Hemnalini. – Avez-vous jamais vu le Nerboudda, Ramesh Babou ?

Ramesh. – Non, je ne suis jamais allé de ces côtés.

Hemnalini. – Il faut le voir. N’est-ce pas, père ?

Annada Babou. – Certes. Et pourquoi ne viendrait-il pas avec nous ? Par la même occasion il verrait les Rochers de Marbre.

Tout le monde ne voyant qu’avantages à la chose, il en fut ainsi décidé. Il parut à Ramesh, ce jour-là, qu’il marchait sur les nuages. Pour calmer le bouillonnement de son cœur, sitôt rentré il ferma sa porte et se tourna vers son harmonium. Moins que jamais sa pensée s’embarrassa des règles pédantes de la technique, et ses doigts se mirent à galoper frénétiquement en une débauche de sons cocasses. La perspective d’une séparation l’avait plongé dans les abîmes du désespoir ; à présent, et dans l’exubérance de sa joie, il lançait aux vents tout son savoir péniblement acquis.

Il fut interrompu par un coup frappé à la porte et par une voix qui criait :

— Au nom du Ciel, arrêtez-vous, Ramesh Babou ! À quoi pouvez-vous penser de faire un tel vacarme ?

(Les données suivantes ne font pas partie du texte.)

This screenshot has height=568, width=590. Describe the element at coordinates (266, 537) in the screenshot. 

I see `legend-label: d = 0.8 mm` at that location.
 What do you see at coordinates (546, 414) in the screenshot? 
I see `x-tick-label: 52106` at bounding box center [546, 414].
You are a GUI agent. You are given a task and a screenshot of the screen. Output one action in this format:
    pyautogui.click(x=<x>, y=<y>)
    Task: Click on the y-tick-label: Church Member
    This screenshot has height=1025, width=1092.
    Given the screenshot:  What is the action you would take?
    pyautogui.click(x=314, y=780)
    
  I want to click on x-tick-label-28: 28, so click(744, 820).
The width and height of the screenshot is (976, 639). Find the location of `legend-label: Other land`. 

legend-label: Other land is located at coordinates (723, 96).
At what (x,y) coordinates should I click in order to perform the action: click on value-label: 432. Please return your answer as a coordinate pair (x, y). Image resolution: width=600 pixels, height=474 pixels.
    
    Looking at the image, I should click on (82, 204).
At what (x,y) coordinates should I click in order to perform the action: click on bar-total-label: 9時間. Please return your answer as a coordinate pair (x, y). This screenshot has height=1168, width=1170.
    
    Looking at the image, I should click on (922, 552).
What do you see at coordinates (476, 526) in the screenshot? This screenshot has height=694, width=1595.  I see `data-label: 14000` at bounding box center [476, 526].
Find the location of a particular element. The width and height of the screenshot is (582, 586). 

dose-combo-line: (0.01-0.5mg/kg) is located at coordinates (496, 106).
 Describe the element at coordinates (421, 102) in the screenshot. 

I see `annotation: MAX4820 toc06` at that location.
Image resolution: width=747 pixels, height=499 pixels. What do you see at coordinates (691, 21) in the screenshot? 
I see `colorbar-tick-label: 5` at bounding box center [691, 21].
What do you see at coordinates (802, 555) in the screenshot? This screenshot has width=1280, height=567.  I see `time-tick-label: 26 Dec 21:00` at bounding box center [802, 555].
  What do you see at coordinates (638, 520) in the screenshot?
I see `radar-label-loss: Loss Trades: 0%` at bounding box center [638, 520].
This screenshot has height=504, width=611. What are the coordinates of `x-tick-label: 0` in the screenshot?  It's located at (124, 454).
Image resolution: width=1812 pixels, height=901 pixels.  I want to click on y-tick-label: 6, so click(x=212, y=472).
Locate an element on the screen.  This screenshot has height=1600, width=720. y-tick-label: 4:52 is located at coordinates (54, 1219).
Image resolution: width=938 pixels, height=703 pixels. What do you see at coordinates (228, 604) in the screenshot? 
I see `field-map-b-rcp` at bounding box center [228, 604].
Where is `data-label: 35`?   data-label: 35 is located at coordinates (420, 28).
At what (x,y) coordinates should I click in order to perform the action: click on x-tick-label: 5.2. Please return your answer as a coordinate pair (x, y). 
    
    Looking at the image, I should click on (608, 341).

Ramesh rougit et alla ouvrir. Akshay entra et lui dit :

— N’avez-vous pas peur de vous faire condamner par votre propre tribunal si vous vous laissez aller à ce vice ?

Ramesh se mit à rire :

— J’avoue ma culpabilité, dit-il.

— Il y a une chose dont j’aimerais vous entretenir, si vous le voulez bien ; poursuivit Akshay. Se demandant ce qui allait suivre, Ramesh garda le silence.

Akshay. – Vous n’êtes sans doute pas sans vous être aperçu que je prends très à cœur l’avenir d’Hemnalini.

Ramesh ne répondit ni par oui ni par non ; il attendit une conclusion.

Akshay. – En tant qu’ami de sa famille, j’ai le droit de vous demander quelles sont vos intentions à son sujet ?

Ni les paroles ni le ton n’étaient pour plaire à Ramesh, mais il ne pouvait répondre comme il l’eût désiré. Tranquillement, il demanda :

— Quelque chose dans ma conduite vous porte-t-il à croire que ces intentions soient répréhensibles ?

— Écoutez donc, vous appartenez à une famille hindoue. C’est parce que votre père redoutait de vous voir entrer dans une famille du Brahmo qu’il vous avait obligé à rentrer chez vous, afin de vous y marier selon ses idées, cela je le sais pertinemment.

Il avait d’excellentes raisons pour le savoir, puisque c’était lui qui avait mis la puce à l’oreille du père de Ramesh…

Pendant quelques minutes, Ramesh se sentit incapable de regarder Akshay en face. Ce dernier reprit :

— Croyez-vous que la mort de votre père vous autorise à lui désobéir…

— Écoutez, Akshay Babou, interrompit Ramesh dont la patience était à bout, si sur quelqu’autre sujet vous désirez me donner votre avis je vous écouterai ; mais quant à mes rapports avec mon père, ils ne vous concernent en aucune façon.

— Soit ; laissons ce point de côté ; ce que je veux savoir, c’est si vous avez l’intention d’épouser Hemnalini, et si vous êtes en mesure de le faire ?

Ces bottes répétées exaspérèrent le placide Ramesh.